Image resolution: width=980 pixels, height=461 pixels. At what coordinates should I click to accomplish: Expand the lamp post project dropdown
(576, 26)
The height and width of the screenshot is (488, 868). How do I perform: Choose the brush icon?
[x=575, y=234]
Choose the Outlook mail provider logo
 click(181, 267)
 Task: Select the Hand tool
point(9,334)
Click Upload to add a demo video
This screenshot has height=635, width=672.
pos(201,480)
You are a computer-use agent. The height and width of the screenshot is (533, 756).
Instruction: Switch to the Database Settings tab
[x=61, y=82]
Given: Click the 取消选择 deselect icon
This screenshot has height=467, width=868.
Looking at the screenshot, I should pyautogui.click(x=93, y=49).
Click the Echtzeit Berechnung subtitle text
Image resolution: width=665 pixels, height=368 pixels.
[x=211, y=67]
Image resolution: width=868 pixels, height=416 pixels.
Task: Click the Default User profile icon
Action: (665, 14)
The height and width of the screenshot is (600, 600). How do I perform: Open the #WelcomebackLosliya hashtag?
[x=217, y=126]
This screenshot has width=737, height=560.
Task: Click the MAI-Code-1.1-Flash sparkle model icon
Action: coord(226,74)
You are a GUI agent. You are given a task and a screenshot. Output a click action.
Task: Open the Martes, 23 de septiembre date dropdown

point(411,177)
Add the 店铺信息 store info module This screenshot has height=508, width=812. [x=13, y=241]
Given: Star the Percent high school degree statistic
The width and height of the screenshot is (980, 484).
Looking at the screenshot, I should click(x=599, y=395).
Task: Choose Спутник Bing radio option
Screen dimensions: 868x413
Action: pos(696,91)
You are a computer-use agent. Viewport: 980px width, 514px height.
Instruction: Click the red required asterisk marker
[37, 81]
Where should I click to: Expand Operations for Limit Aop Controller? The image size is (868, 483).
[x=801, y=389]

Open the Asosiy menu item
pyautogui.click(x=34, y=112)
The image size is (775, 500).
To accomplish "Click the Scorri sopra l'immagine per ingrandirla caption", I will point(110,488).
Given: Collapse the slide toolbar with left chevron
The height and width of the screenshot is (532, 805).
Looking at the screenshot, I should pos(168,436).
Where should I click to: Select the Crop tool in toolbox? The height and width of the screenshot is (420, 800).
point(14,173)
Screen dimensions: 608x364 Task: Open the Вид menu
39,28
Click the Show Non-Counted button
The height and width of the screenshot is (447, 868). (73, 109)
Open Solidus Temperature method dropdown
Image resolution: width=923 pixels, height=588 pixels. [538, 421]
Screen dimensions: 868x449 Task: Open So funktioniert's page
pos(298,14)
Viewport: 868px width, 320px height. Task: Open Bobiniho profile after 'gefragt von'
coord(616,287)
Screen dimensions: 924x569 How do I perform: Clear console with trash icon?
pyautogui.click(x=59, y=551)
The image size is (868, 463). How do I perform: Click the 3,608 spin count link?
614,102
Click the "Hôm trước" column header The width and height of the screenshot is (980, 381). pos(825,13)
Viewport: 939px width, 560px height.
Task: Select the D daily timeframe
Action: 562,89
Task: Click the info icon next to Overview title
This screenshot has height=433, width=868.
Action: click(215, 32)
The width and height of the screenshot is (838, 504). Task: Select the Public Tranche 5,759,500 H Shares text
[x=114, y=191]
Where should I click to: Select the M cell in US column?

----------------

**Task item**
Copy the whole listing, word for word.

**Expected answer**
Image resolution: width=980 pixels, height=461 pixels. At what coordinates should I click to accomplish: Expand the lamp post project dropdown
(576, 26)
The height and width of the screenshot is (488, 868). How do I perform: Choose the brush icon?
[x=575, y=234]
Choose the Outlook mail provider logo
 click(181, 267)
 Task: Select the Hand tool
point(9,334)
Click Upload to add a demo video
This screenshot has height=635, width=672.
pos(201,480)
You are a computer-use agent. The height and width of the screenshot is (533, 756).
Instruction: Switch to the Database Settings tab
[x=61, y=82]
Given: Click the 取消选择 deselect icon
This screenshot has height=467, width=868.
Looking at the screenshot, I should pyautogui.click(x=93, y=49).
Click the Echtzeit Berechnung subtitle text
Image resolution: width=665 pixels, height=368 pixels.
[x=211, y=67]
Image resolution: width=868 pixels, height=416 pixels.
Task: Click the Default User profile icon
Action: (665, 14)
The height and width of the screenshot is (600, 600). How do I perform: Open the #WelcomebackLosliya hashtag?
[x=217, y=126]
This screenshot has width=737, height=560.
Task: Click the MAI-Code-1.1-Flash sparkle model icon
Action: coord(226,74)
You are a GUI agent. You are given a task and a screenshot. Output a click action.
Task: Open the Martes, 23 de septiembre date dropdown

point(411,177)
Add the 店铺信息 store info module This screenshot has height=508, width=812. [x=13, y=241]
Given: Star the Percent high school degree statistic
The width and height of the screenshot is (980, 484).
Looking at the screenshot, I should click(x=599, y=395).
Task: Choose Спутник Bing radio option
Screen dimensions: 868x413
Action: pos(696,91)
You are a computer-use agent. Viewport: 980px width, 514px height.
Instruction: Click the red required asterisk marker
[37, 81]
Where should I click to: Expand Operations for Limit Aop Controller? The image size is (868, 483).
[x=801, y=389]

Open the Asosiy menu item
pyautogui.click(x=34, y=112)
The image size is (775, 500).
To accomplish "Click the Scorri sopra l'immagine per ingrandirla caption", I will point(110,488).
Given: Collapse the slide toolbar with left chevron
The height and width of the screenshot is (532, 805).
Looking at the screenshot, I should pos(168,436).
Where should I click to: Select the Crop tool in toolbox? The height and width of the screenshot is (420, 800).
point(14,173)
Screen dimensions: 608x364 Task: Open the Вид menu
39,28
Click the Show Non-Counted button
The height and width of the screenshot is (447, 868). (73, 109)
Open Solidus Temperature method dropdown
Image resolution: width=923 pixels, height=588 pixels. [538, 421]
Screen dimensions: 868x449 Task: Open So funktioniert's page
pos(298,14)
Viewport: 868px width, 320px height. Task: Open Bobiniho profile after 'gefragt von'
coord(616,287)
Screen dimensions: 924x569 How do I perform: Clear console with trash icon?
pyautogui.click(x=59, y=551)
The image size is (868, 463). How do I perform: Click the 3,608 spin count link?
614,102
Click the "Hôm trước" column header The width and height of the screenshot is (980, 381). pos(825,13)
Viewport: 939px width, 560px height.
Task: Select the D daily timeframe
Action: 562,89
Task: Click the info icon next to Overview title
This screenshot has height=433, width=868.
Action: click(215, 32)
The width and height of the screenshot is (838, 504). Task: Select the Public Tranche 5,759,500 H Shares text
[x=114, y=191]
Where should I click to: Select the M cell in US column?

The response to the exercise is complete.